O movimento político de Michelle Bolsonaro apresenta uma aparente contradição interna ao próprio campo.
Desde 2022, Michelle Bolsonaro desenvolveu um papel duplo que nenhuma outra figura do bolsonarismo exerceu com a mesma eficácia. No palanque, era a “ajudadora do esposo”, a mulher que orava pelo marido, justificava seus excessos, pedia votos em nome da fé e da família.
Num evento do PL Mulher em Londrina, em novembro de 2025, ela foi didática: “Sou auxiliadora, ajudadora. E a Bíblia fala da submissão da esposa ao marido, mas é a submissão saudável.” Essa é uma linguagem religiosa da complementaridade — o homem como cabeça, a mulher como apoio indispensável — e Michelle a usa com fluência.

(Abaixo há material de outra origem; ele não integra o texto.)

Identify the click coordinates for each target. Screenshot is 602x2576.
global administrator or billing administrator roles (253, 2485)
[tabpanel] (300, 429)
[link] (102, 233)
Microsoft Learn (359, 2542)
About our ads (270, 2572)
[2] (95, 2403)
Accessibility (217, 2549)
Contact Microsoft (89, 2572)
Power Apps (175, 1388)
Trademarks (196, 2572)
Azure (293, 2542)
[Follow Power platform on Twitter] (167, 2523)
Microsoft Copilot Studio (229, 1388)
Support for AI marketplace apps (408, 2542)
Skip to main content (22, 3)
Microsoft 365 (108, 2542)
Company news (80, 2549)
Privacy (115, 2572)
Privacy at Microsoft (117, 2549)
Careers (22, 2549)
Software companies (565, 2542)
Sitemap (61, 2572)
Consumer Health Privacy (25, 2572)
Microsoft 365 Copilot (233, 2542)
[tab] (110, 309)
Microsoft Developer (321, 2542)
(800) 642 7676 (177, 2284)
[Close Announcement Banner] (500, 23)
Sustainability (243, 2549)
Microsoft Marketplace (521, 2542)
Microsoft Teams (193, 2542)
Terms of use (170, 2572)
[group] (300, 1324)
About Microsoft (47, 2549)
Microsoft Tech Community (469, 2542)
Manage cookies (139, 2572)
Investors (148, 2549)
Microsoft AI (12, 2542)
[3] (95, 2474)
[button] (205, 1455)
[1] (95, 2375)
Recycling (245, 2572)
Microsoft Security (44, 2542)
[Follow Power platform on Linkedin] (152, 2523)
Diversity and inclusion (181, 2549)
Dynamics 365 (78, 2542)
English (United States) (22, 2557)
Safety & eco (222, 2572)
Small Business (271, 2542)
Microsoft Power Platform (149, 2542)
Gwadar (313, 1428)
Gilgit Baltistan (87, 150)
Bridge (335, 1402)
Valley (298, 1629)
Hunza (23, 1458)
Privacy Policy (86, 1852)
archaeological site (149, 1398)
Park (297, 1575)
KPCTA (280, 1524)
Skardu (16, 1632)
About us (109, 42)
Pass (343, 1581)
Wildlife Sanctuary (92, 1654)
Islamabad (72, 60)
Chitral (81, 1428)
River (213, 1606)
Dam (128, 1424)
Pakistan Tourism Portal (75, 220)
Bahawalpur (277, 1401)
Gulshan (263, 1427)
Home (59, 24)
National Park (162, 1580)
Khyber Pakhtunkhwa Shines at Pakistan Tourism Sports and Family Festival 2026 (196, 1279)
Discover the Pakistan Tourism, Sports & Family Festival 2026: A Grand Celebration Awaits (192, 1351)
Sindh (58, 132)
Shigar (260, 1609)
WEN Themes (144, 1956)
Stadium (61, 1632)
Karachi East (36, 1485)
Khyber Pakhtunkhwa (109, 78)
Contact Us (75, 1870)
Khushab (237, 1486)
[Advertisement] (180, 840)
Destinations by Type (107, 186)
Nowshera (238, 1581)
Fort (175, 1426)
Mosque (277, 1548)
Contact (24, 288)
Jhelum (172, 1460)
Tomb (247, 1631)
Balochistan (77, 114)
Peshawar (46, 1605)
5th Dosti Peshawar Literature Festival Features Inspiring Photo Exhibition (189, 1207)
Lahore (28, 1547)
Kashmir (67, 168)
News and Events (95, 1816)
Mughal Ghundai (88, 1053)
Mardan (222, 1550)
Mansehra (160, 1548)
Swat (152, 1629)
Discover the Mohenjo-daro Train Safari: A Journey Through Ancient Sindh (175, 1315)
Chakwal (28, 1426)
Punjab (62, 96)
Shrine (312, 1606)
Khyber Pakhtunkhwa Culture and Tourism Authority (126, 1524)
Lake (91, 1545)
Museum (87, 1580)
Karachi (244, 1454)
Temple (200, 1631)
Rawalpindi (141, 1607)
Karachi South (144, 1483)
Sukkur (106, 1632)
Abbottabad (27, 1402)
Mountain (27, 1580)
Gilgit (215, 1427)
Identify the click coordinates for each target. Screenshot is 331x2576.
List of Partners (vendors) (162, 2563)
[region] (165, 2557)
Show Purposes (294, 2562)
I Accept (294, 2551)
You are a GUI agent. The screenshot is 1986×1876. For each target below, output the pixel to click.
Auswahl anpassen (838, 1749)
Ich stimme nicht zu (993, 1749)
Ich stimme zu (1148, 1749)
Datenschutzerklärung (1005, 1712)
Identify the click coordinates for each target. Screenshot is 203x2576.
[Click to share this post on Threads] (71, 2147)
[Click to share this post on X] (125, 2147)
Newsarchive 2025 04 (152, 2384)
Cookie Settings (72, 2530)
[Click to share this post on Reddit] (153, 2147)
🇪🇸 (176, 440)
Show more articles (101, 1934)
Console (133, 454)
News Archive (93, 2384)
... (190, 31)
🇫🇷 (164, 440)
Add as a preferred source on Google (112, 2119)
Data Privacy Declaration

Mas essa submissão saudável a que Michelle se refere é diferente da vislumbrada por Paulo Figueiredo. Ela filiou mulheres, elegeu mandatárias, percorreu o país, criou uma base própria de seguidoras e líderes multiplicadoras de sua mensagem. Elas podem ser “auxiliadoras” no discurso, mas têm atuação prática e querem voz na política.
Não entendam mal. Estão longe de ser feministas, de ter uma agenda progressista para mulheres. Ao contrário, se dirigem às mulheres de bem como aquelas conservadoras cristãs, têm agendas de retrocesso em direitos reprodutivos conquistados, etc. A questão é só que querem elas mesmas exercer sua visão de mundo, por mais machista que essa visão de mundo possa parecer a olhos progressistas.
No vídeo, Michelle fez algo que a gramática política tem dificuldade em compreender: agiu com autonomia enquanto invocava o tempo todo a autoridade do marido como cobertura. Disse que consultou Jair. Que só agiu a mando dele. E ao mesmo tempo confrontou os enteados publicamente, reivindicou o capital que construiu. O conteúdo do vídeo era o de uma mulher exercendo poder. A embalagem era a de uma esposa obediente.
Acontece que o bolsonarismo criou Michelle Bolsonaro. Precisou dela para conquistar as mulheres que sistematicamente recusavam Jair. E agora não sabe o que fazer com ela.
E Figueiredo, ao dizer que mulher vota mal, está dizendo que o problema é que mulheres não são leais ao bolsonarismo e, por isso, nem deviam votar. Isso não vai colar no Brasil, onde mulheres, a maioria religiosas, chefiam a maioria dos lares. Mas ele também está dizendo que a solução que o bolsonarismo criou, que é Michelle, é pior do que o problema. E depois me questionam quando digo que Eduardo e o Eduardismo estão abertamente sabotando a campanha de Flávio.